▶ **Your objective**
Restate word for word only the lines from the one with "Task: Switch to View Collection: 1 tab" through the end of the records; no pictures belong in the copy.

▶ **Dataset excerpts**
----------------------------------------

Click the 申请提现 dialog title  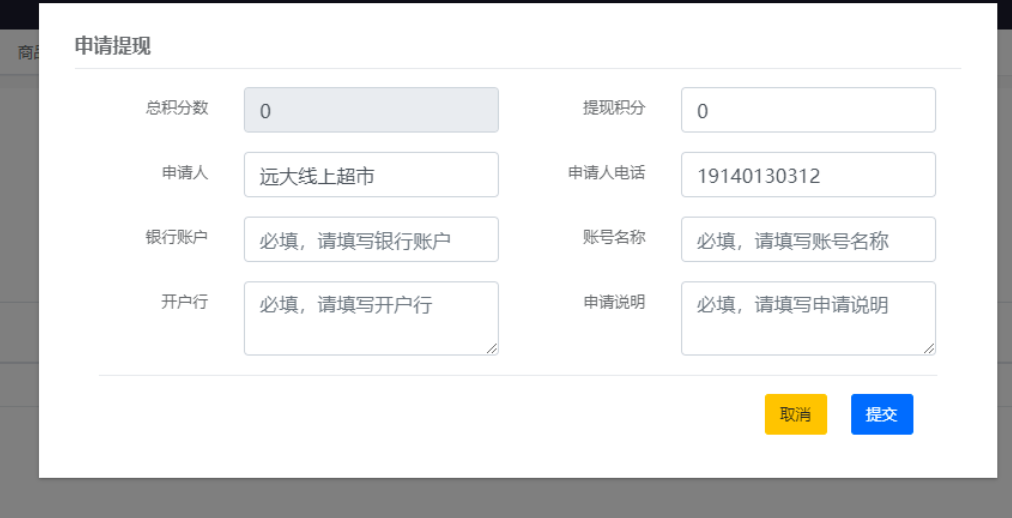coord(113,45)
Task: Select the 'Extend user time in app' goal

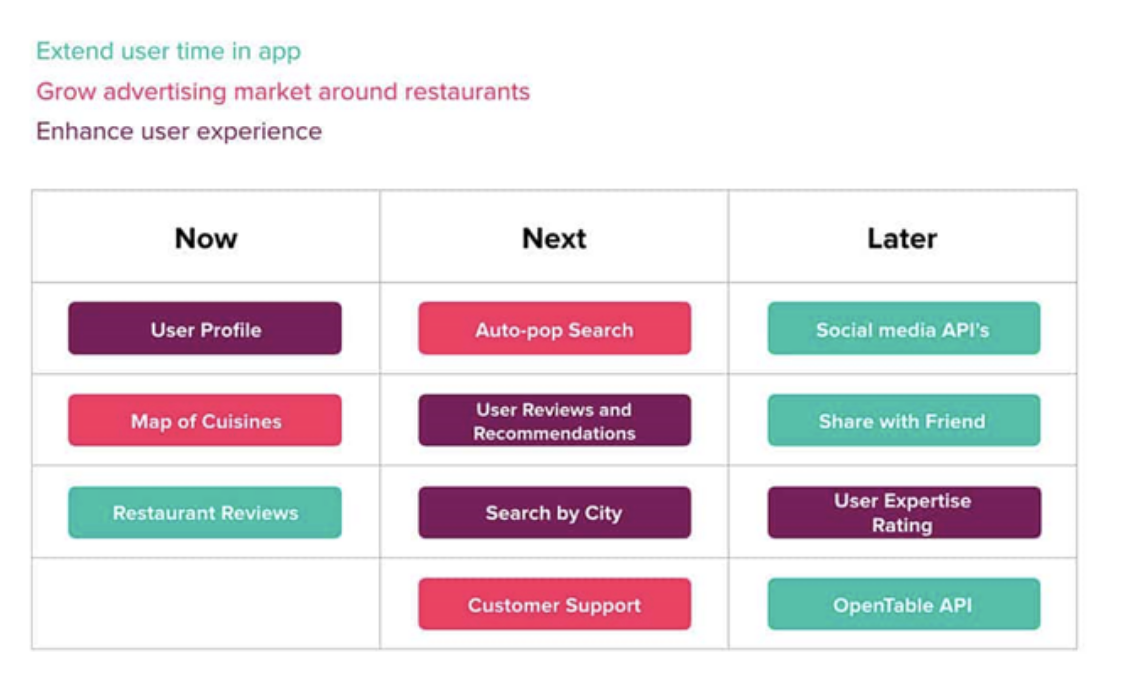Action: point(169,52)
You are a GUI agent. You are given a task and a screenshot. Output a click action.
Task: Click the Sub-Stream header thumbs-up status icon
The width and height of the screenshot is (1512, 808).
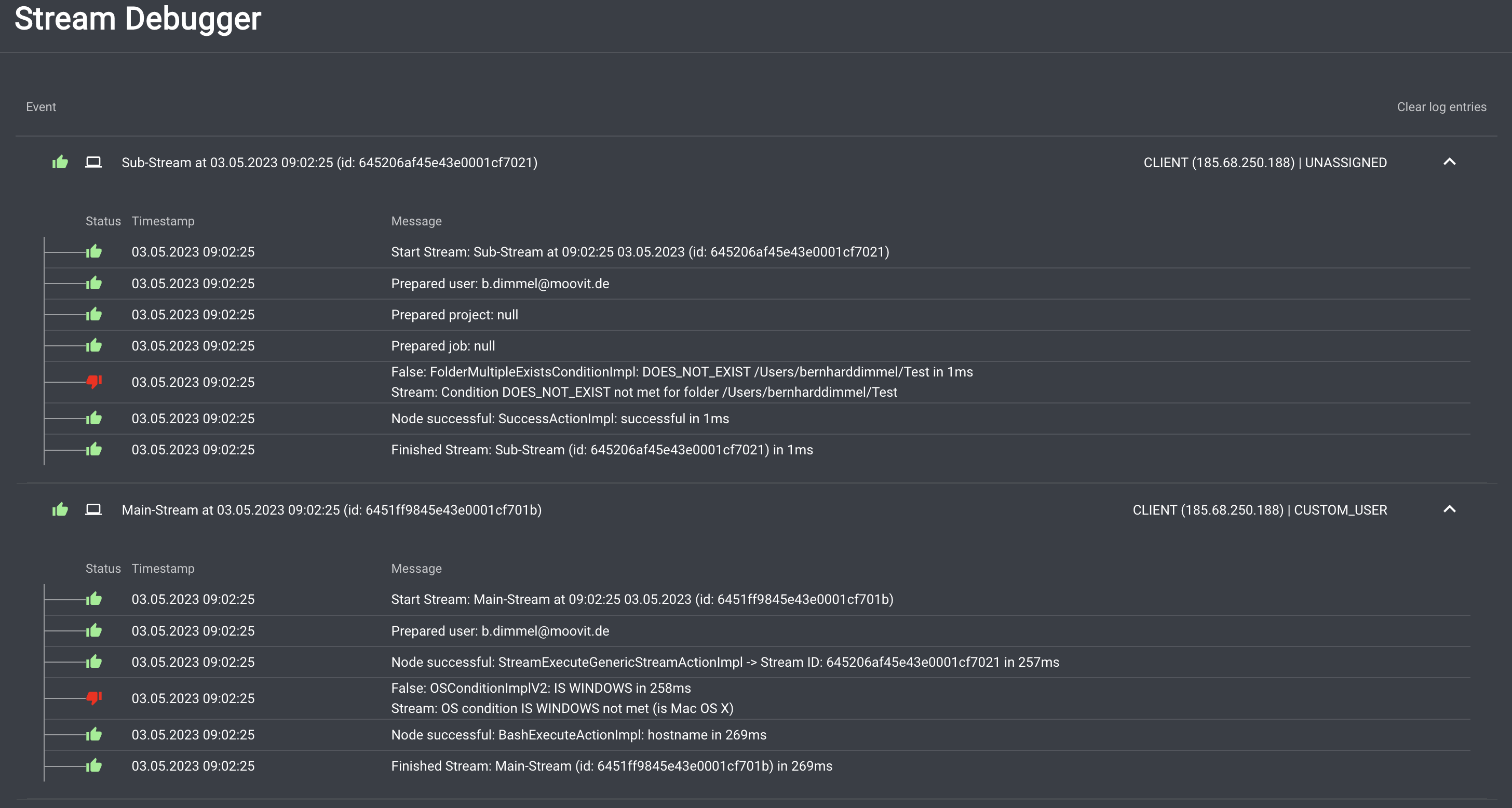click(60, 162)
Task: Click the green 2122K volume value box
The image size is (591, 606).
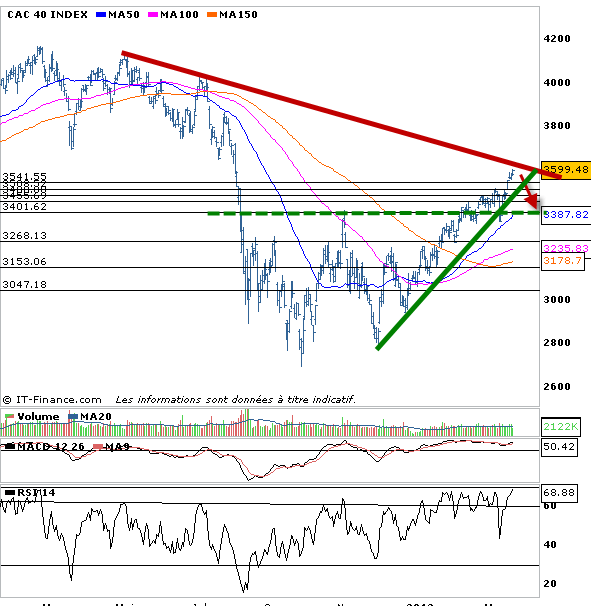Action: (x=561, y=426)
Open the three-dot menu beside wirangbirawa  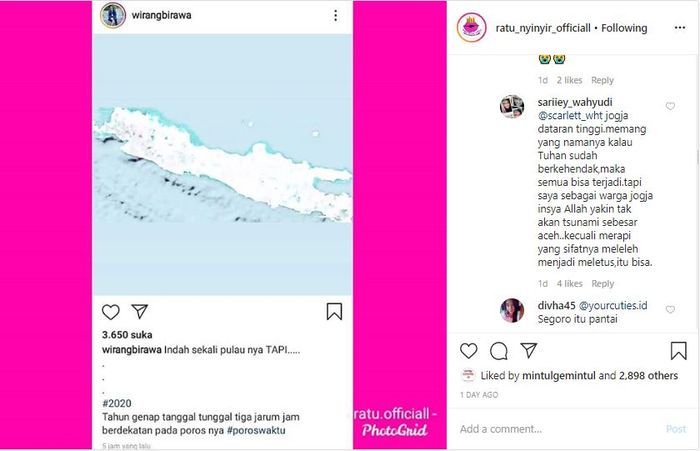point(335,16)
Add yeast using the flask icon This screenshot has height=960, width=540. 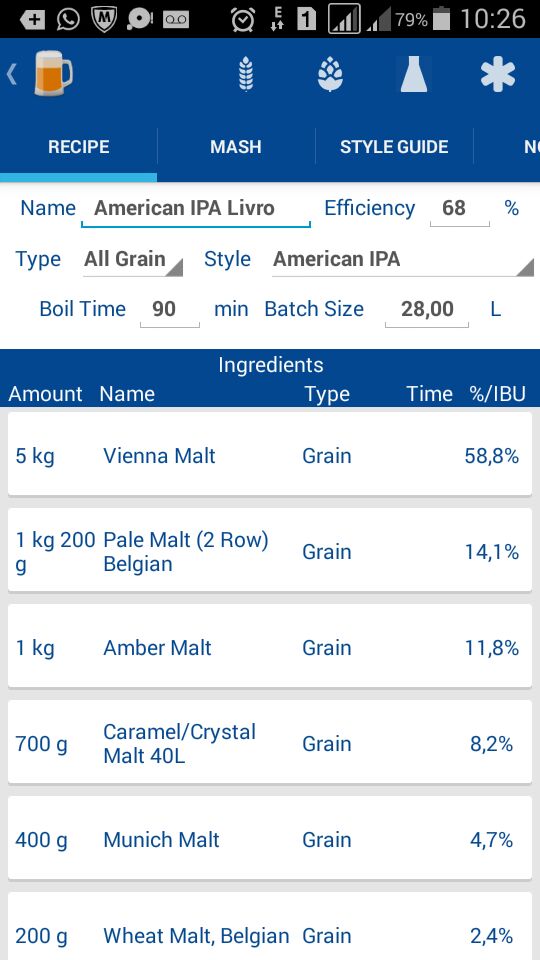[x=414, y=74]
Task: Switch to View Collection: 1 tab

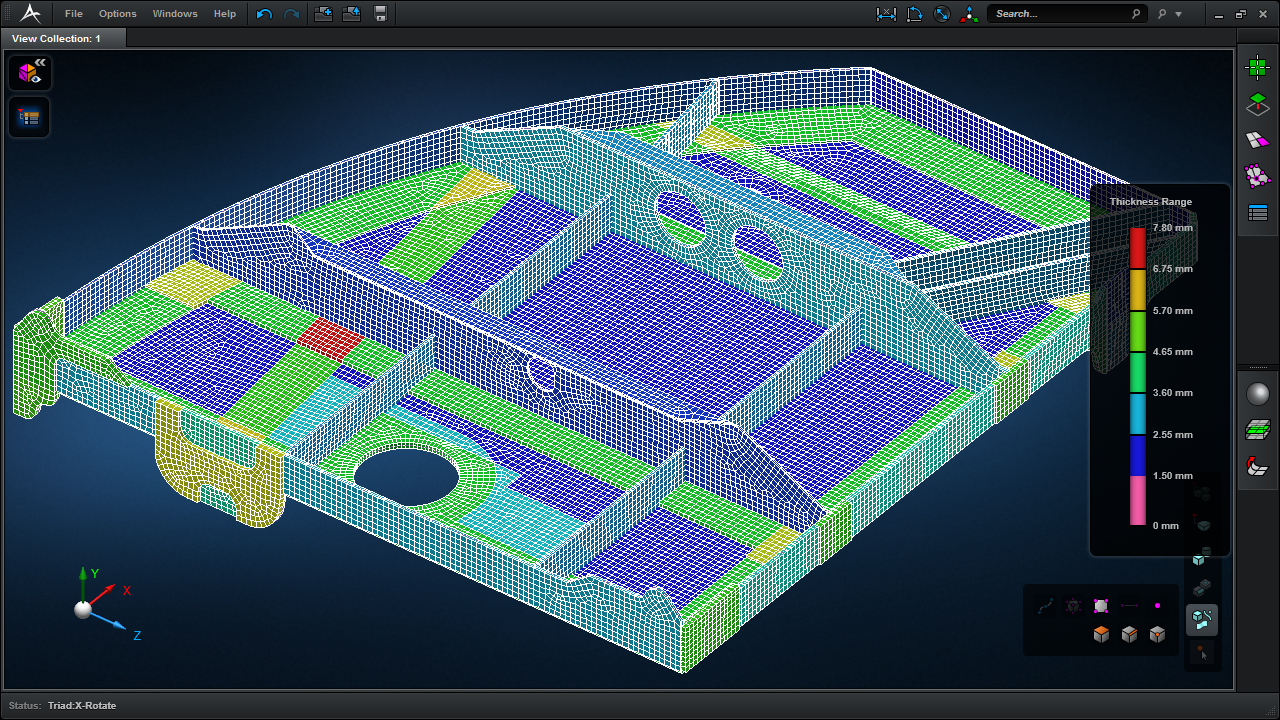Action: point(56,38)
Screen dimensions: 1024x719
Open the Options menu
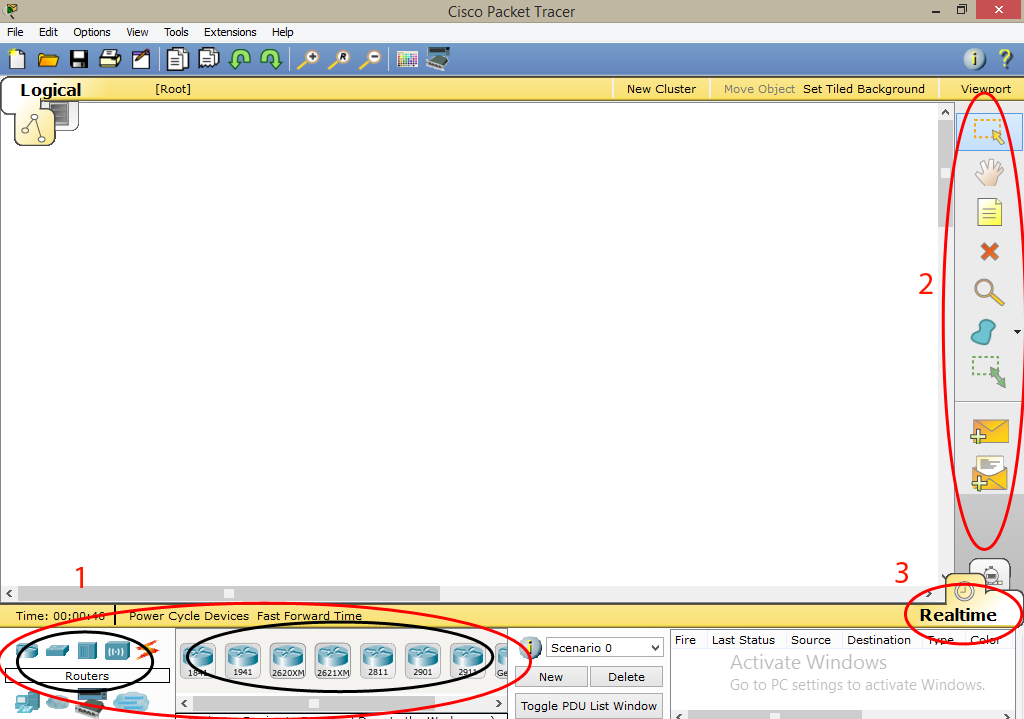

----------------------------------------

▶ **Task answer**
Task: Switch to View Collection: 1 tab

Action: point(56,38)
Screen dimensions: 1024x719
Open the Options menu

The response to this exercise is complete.